▶ What you should do
Every line of the data should be retyped with no difference from the original.

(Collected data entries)
---*---

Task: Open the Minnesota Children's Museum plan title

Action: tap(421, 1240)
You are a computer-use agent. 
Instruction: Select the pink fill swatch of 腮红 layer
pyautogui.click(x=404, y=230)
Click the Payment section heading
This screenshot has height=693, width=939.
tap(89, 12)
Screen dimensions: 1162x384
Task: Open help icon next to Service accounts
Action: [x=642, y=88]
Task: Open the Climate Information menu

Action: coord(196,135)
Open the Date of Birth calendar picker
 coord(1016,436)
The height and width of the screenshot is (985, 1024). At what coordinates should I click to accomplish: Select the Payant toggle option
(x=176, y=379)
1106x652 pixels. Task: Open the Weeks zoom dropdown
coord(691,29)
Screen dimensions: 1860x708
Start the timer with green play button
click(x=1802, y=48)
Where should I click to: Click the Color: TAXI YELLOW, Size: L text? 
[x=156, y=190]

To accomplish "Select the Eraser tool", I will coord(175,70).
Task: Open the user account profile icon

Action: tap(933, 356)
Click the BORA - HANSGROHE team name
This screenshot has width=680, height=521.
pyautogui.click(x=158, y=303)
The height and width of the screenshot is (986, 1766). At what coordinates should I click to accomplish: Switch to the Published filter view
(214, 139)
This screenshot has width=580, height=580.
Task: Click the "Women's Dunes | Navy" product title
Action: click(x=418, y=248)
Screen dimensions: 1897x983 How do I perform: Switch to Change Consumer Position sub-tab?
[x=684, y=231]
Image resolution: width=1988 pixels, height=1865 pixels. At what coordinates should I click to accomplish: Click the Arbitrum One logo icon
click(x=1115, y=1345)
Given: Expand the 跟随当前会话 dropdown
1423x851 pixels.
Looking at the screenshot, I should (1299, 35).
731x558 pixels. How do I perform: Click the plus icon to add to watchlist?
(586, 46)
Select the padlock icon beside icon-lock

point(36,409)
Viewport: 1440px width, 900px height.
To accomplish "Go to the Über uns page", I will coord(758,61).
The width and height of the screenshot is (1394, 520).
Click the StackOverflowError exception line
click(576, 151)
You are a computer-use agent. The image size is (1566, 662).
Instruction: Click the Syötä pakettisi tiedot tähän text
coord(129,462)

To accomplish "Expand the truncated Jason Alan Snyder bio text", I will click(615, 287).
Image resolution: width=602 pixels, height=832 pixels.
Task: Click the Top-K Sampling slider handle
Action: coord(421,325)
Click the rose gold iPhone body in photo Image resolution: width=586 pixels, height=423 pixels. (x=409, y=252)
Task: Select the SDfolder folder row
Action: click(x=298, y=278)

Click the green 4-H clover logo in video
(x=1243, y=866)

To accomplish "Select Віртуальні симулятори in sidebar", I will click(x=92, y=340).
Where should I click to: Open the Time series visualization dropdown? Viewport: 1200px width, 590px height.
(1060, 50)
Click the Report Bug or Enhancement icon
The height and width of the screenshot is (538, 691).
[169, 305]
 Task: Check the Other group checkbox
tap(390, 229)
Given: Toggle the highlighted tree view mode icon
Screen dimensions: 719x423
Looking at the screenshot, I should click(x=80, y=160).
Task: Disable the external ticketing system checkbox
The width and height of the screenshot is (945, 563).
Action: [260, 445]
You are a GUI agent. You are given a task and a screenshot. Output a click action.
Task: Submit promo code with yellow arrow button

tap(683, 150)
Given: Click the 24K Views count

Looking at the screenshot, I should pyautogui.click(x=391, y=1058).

---*---

▶ Answer to the exercise
Task: Open the Minnesota Children's Museum plan title

Action: tap(421, 1240)
You are a computer-use agent. 
Instruction: Select the pink fill swatch of 腮红 layer
pyautogui.click(x=404, y=230)
Click the Payment section heading
This screenshot has height=693, width=939.
tap(89, 12)
Screen dimensions: 1162x384
Task: Open help icon next to Service accounts
Action: [x=642, y=88]
Task: Open the Climate Information menu

Action: coord(196,135)
Open the Date of Birth calendar picker
 coord(1016,436)
The height and width of the screenshot is (985, 1024). At what coordinates should I click to accomplish: Select the Payant toggle option
(x=176, y=379)
1106x652 pixels. Task: Open the Weeks zoom dropdown
coord(691,29)
Screen dimensions: 1860x708
Start the timer with green play button
click(x=1802, y=48)
Where should I click to: Click the Color: TAXI YELLOW, Size: L text? 
[x=156, y=190]

To accomplish "Select the Eraser tool", I will coord(175,70).
Task: Open the user account profile icon

Action: tap(933, 356)
Click the BORA - HANSGROHE team name
This screenshot has width=680, height=521.
pyautogui.click(x=158, y=303)
The height and width of the screenshot is (986, 1766). At what coordinates should I click to accomplish: Switch to the Published filter view
(214, 139)
This screenshot has width=580, height=580.
Task: Click the "Women's Dunes | Navy" product title
Action: click(x=418, y=248)
Screen dimensions: 1897x983 How do I perform: Switch to Change Consumer Position sub-tab?
[x=684, y=231]
Image resolution: width=1988 pixels, height=1865 pixels. At what coordinates should I click to accomplish: Click the Arbitrum One logo icon
click(x=1115, y=1345)
Given: Expand the 跟随当前会话 dropdown
1423x851 pixels.
Looking at the screenshot, I should (1299, 35).
731x558 pixels. How do I perform: Click the plus icon to add to watchlist?
(586, 46)
Select the padlock icon beside icon-lock

point(36,409)
Viewport: 1440px width, 900px height.
To accomplish "Go to the Über uns page", I will coord(758,61).
The width and height of the screenshot is (1394, 520).
Click the StackOverflowError exception line
click(576, 151)
You are a computer-use agent. The image size is (1566, 662).
Instruction: Click the Syötä pakettisi tiedot tähän text
coord(129,462)

To accomplish "Expand the truncated Jason Alan Snyder bio text", I will click(615, 287).
Image resolution: width=602 pixels, height=832 pixels.
Task: Click the Top-K Sampling slider handle
Action: coord(421,325)
Click the rose gold iPhone body in photo Image resolution: width=586 pixels, height=423 pixels. (x=409, y=252)
Task: Select the SDfolder folder row
Action: click(x=298, y=278)

Click the green 4-H clover logo in video
(x=1243, y=866)

To accomplish "Select Віртуальні симулятори in sidebar", I will click(x=92, y=340).
Where should I click to: Open the Time series visualization dropdown? Viewport: 1200px width, 590px height.
(1060, 50)
Click the Report Bug or Enhancement icon
The height and width of the screenshot is (538, 691).
[169, 305]
 Task: Check the Other group checkbox
tap(390, 229)
Given: Toggle the highlighted tree view mode icon
Screen dimensions: 719x423
Looking at the screenshot, I should click(x=80, y=160).
Task: Disable the external ticketing system checkbox
The width and height of the screenshot is (945, 563).
Action: [260, 445]
You are a GUI agent. You are given a task and a screenshot. Output a click action.
Task: Submit promo code with yellow arrow button

tap(683, 150)
Given: Click the 24K Views count

Looking at the screenshot, I should pyautogui.click(x=391, y=1058).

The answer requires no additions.